Dataset excerpts:
=====

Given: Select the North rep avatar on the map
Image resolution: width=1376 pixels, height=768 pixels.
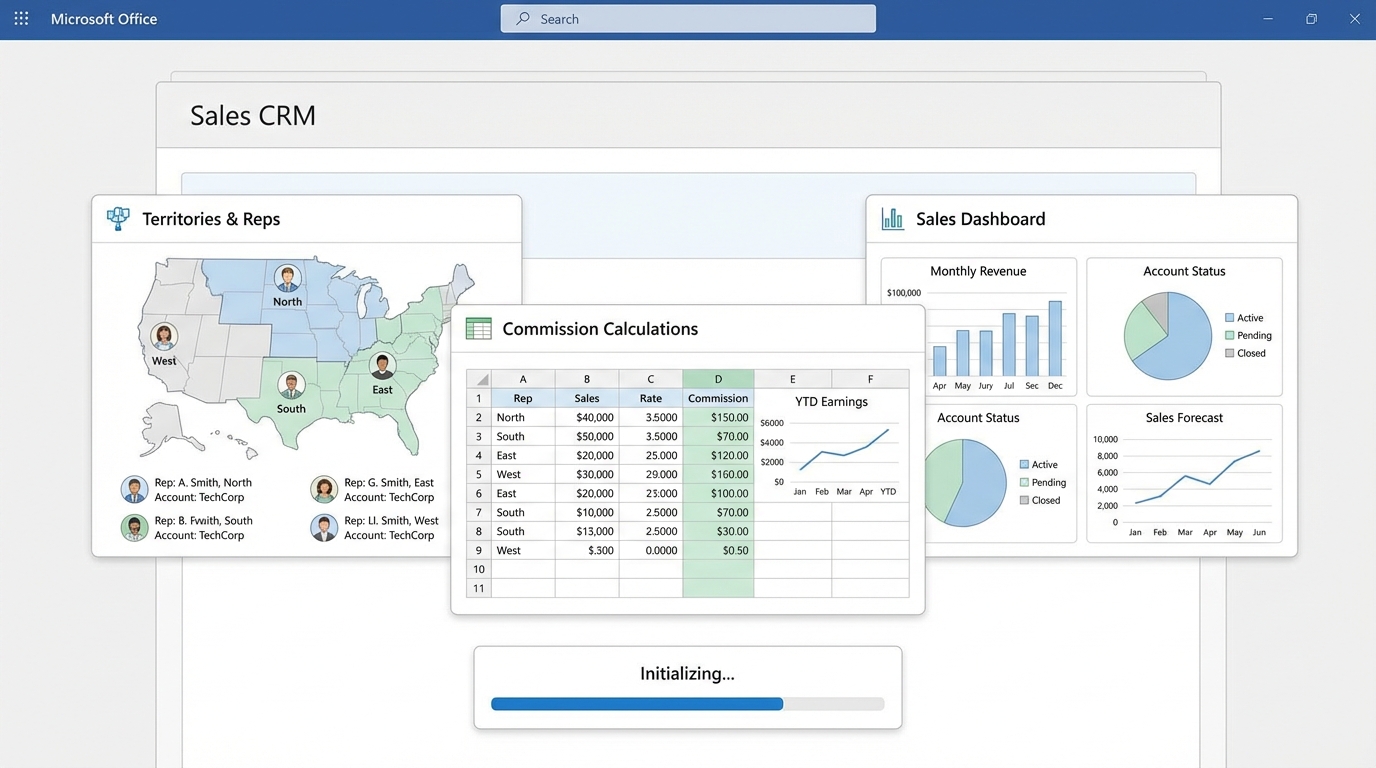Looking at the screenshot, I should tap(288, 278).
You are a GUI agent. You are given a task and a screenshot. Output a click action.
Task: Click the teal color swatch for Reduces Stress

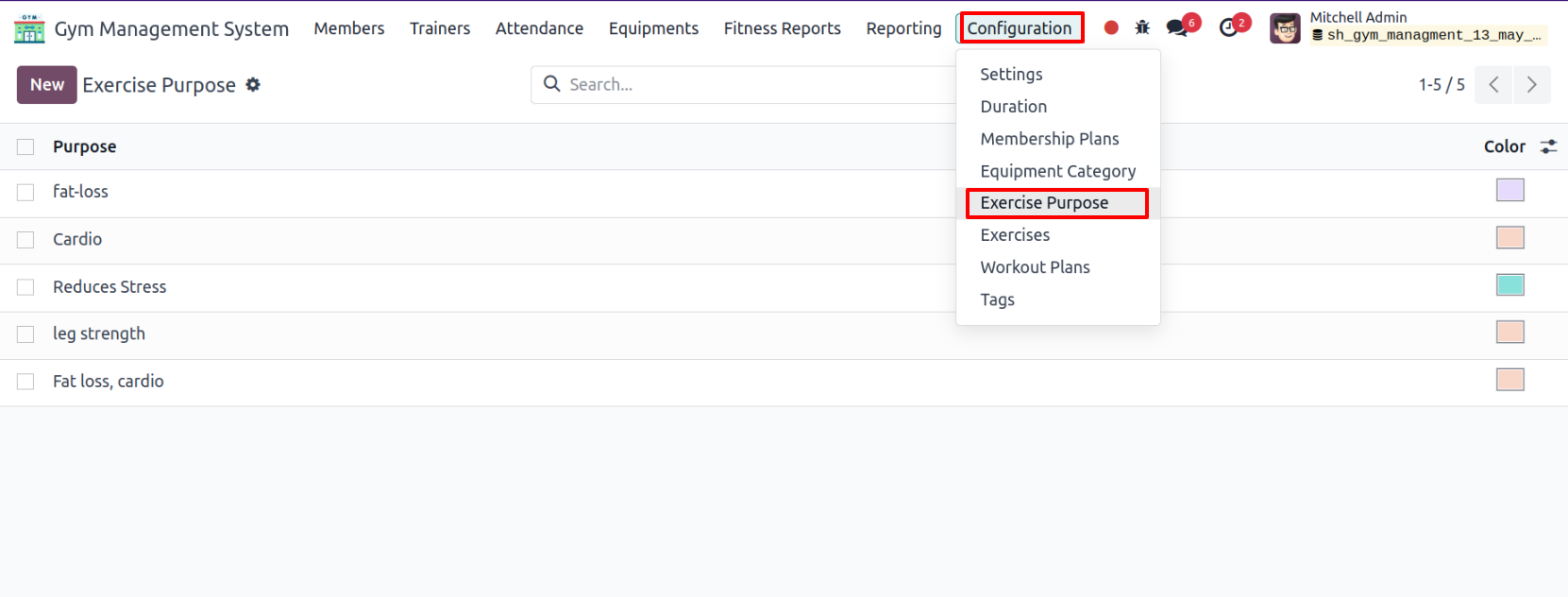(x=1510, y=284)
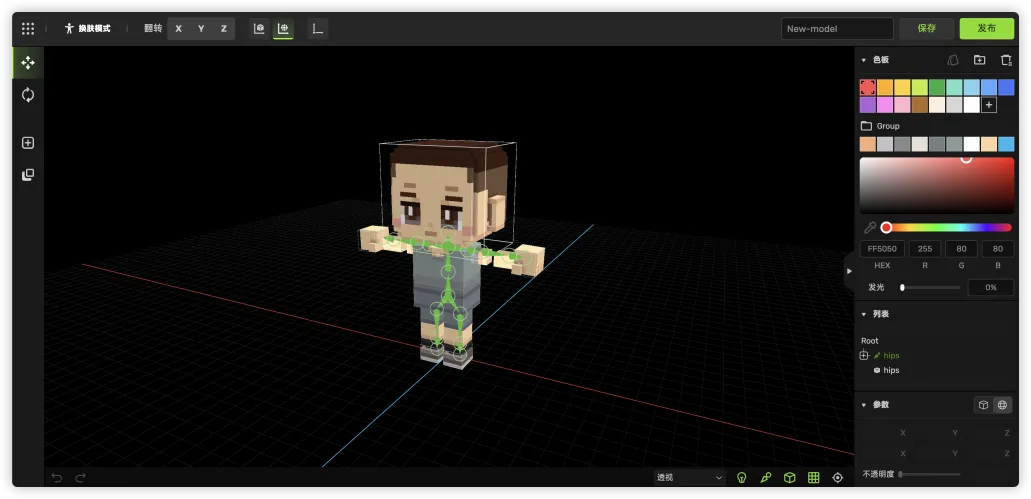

=====

What is being asked:
Exactly the lines from the one holding "Image resolution: width=1376" through the last line of the entries must be set down, with nothing added and no pictures.

Finished exercise:
Image resolution: width=1376 pixels, height=768 pixels.
Looking at the screenshot, I should tap(288, 278).
You are a GUI agent. You are given a task and a screenshot. Output a click action.
Task: Click the teal color swatch for Reduces Stress

(x=1510, y=284)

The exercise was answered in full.